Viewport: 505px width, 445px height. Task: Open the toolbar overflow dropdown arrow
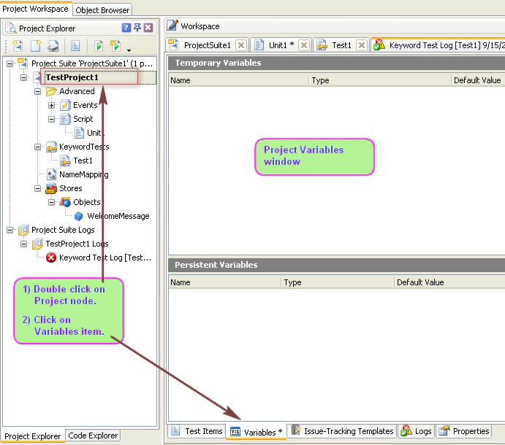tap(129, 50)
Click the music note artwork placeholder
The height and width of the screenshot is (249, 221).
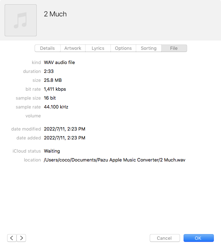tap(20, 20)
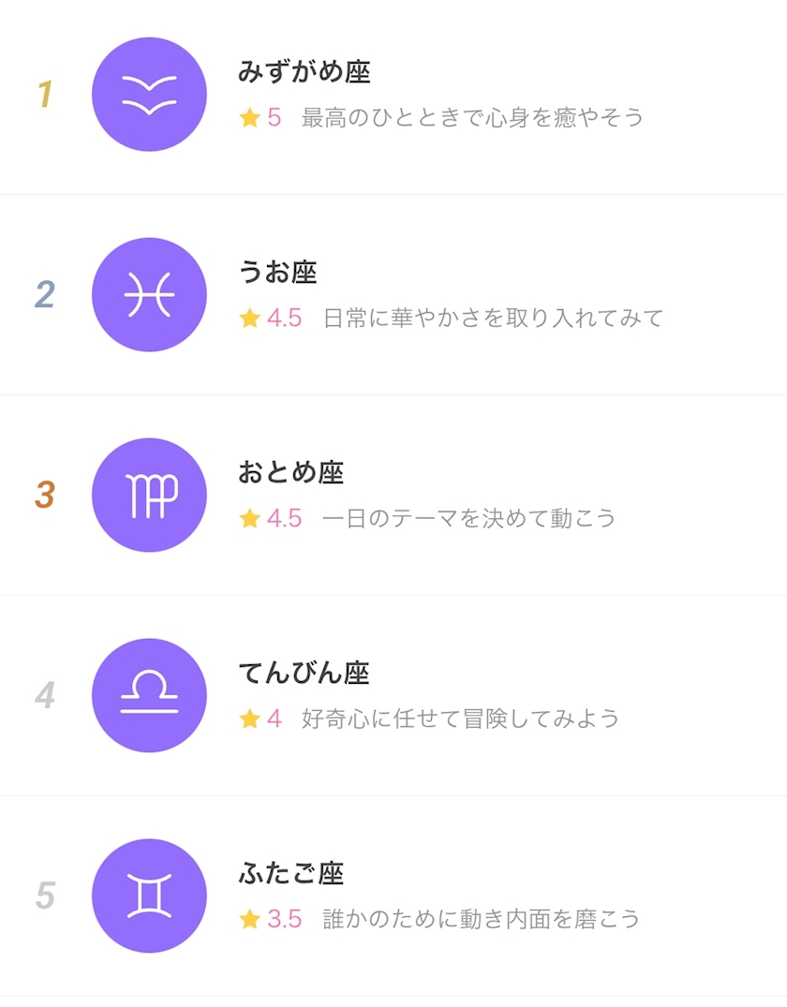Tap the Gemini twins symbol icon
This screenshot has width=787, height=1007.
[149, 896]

☆ ☆ ☆ ☆ ☆ ☆ ☆

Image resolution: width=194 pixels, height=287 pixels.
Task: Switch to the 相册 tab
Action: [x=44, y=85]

☆ ☆ ☆ ☆ ☆ ☆ ☆

● Task instructions
Between the lines holding "Image resolution: width=194" and "Action: [x=44, y=85]", inclusive, change "Switch to" to "Go to" and give those lines again with nothing else altered.

● Solved problem
Image resolution: width=194 pixels, height=287 pixels.
Task: Go to the 相册 tab
Action: [x=44, y=85]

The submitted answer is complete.